Daughter cleaning parents’ basement uncovers dozens of Viking-age artifacts in Norway

We’ve all done a deep clean of the house and found stuff we forgot we had. If you’re lucky, you find some cash tucked away or that thing you were looking for last week. Mundane items.

A woman in Norway found something much more unusual during a recent clean out.

Grete Margot Sørum was cleaning her parents’ house in Valdres. Sorting through items in the basement, she stumbled upon dozens of Viking-age artifacts, the Innlandet County Municipality said in an April 19 news release.

The artifacts had been around the house since the 1980s, the release said. Realizing she’d found something of historical value, Sørum contacted a local museum and handed in the relics.

Archaeologists identified the artifacts as iron ingots from the Viking age or early middle ages, the release said. Photos show the stick-like metal objects. The artifacts are shaped almost like long-handled spatulas and have a hole in one end.
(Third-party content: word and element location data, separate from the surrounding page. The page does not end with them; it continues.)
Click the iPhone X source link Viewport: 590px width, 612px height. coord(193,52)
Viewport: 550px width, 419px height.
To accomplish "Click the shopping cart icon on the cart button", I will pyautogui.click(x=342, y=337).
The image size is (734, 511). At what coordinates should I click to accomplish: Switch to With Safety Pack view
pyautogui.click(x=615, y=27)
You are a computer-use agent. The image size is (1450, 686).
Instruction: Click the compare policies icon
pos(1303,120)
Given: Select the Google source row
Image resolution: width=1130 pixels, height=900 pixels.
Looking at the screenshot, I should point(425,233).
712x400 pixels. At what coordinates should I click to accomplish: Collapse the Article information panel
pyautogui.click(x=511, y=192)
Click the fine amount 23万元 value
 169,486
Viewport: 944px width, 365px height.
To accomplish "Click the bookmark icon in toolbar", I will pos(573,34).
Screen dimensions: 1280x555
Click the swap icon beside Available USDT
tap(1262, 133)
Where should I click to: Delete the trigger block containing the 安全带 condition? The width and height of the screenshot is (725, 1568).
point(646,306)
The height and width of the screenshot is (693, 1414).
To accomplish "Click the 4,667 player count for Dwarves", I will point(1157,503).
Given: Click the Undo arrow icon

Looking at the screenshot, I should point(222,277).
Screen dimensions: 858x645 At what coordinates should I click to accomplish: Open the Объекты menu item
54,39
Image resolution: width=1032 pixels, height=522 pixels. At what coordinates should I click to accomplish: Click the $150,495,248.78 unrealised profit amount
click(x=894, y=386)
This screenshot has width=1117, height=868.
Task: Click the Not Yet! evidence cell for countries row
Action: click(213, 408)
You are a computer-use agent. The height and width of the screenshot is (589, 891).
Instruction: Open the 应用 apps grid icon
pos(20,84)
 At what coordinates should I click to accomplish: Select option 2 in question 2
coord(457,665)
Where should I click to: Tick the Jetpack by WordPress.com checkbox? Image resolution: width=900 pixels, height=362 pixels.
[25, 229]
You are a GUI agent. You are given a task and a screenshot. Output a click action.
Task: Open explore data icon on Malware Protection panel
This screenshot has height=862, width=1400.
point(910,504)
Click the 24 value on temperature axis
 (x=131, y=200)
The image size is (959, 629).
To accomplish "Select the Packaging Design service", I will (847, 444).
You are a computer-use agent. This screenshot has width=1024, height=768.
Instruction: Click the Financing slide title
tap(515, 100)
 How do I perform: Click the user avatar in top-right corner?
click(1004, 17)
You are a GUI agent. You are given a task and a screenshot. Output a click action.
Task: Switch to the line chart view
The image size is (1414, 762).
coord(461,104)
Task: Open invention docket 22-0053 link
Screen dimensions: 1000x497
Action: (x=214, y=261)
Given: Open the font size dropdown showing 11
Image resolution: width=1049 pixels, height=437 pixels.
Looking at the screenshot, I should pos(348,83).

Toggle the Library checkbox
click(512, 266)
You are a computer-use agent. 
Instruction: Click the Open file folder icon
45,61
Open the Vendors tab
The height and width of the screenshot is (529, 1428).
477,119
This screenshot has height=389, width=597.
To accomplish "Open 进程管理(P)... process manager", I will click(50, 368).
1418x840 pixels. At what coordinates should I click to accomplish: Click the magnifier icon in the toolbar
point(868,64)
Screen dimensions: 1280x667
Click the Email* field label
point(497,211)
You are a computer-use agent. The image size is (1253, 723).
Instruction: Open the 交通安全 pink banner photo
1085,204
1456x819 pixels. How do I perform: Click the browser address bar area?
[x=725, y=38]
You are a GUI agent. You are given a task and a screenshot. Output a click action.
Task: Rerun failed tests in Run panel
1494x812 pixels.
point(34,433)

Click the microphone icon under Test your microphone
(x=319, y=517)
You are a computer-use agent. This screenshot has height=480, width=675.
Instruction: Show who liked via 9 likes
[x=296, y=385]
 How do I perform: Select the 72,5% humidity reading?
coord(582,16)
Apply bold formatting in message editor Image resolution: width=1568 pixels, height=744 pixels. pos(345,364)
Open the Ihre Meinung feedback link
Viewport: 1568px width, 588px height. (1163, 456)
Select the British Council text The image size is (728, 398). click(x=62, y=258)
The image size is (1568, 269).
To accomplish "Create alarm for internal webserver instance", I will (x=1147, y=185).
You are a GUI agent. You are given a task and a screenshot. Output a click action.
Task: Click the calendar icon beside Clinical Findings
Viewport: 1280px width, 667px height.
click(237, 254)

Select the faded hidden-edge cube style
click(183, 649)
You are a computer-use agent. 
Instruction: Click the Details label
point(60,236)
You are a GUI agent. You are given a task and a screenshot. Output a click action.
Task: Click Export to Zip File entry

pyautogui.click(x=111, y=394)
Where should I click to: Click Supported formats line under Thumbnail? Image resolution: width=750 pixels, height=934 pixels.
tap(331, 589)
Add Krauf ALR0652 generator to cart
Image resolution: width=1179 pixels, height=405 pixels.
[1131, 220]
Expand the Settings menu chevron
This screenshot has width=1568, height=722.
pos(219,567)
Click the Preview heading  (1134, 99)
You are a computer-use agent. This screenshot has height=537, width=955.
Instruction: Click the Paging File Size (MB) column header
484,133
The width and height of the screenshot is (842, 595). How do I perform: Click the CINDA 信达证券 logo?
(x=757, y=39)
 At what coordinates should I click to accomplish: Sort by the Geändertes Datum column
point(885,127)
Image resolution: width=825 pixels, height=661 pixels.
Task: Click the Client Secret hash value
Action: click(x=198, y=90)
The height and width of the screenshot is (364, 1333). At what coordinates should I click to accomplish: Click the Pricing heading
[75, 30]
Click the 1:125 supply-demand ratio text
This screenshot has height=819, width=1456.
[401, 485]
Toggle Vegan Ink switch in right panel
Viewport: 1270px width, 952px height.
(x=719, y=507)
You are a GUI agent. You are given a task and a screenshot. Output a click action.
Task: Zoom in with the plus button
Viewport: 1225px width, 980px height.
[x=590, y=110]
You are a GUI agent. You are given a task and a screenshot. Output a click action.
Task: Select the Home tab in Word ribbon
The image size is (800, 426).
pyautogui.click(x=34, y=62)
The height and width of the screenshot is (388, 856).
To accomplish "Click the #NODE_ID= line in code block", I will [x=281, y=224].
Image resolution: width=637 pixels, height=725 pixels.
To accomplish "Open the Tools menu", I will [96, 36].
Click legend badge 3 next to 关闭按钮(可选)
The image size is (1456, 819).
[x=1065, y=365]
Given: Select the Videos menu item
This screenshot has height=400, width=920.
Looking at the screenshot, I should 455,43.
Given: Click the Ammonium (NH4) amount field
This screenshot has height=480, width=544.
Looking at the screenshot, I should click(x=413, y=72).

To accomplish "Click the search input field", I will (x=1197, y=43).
The metal objects all had roughly the same size and weight, leading experts to believe they might have been a form of payment, according to NRK, a local Norwegian outlet.

Sørum told NRK that her father found the metal rods when digging a well near the house. Afterward, he put the objects in a corner where they sat for decades.

Experts think someone might have buried the millennium-old artifacts to hide them for later but never returned, the release said.

The Vikings were Scandinavian warriors who “raided and colonized wide areas of Europe from the ninth to the 11th century,” according to Britannica.

The artifacts were given to the Cultural History Museum in Oslo for cataloging and storage.

Valdres is a region about 110 miles northwest of Oslo.

Google Translate was used to translate the news release from Innlandet County Municipality and article from NRK.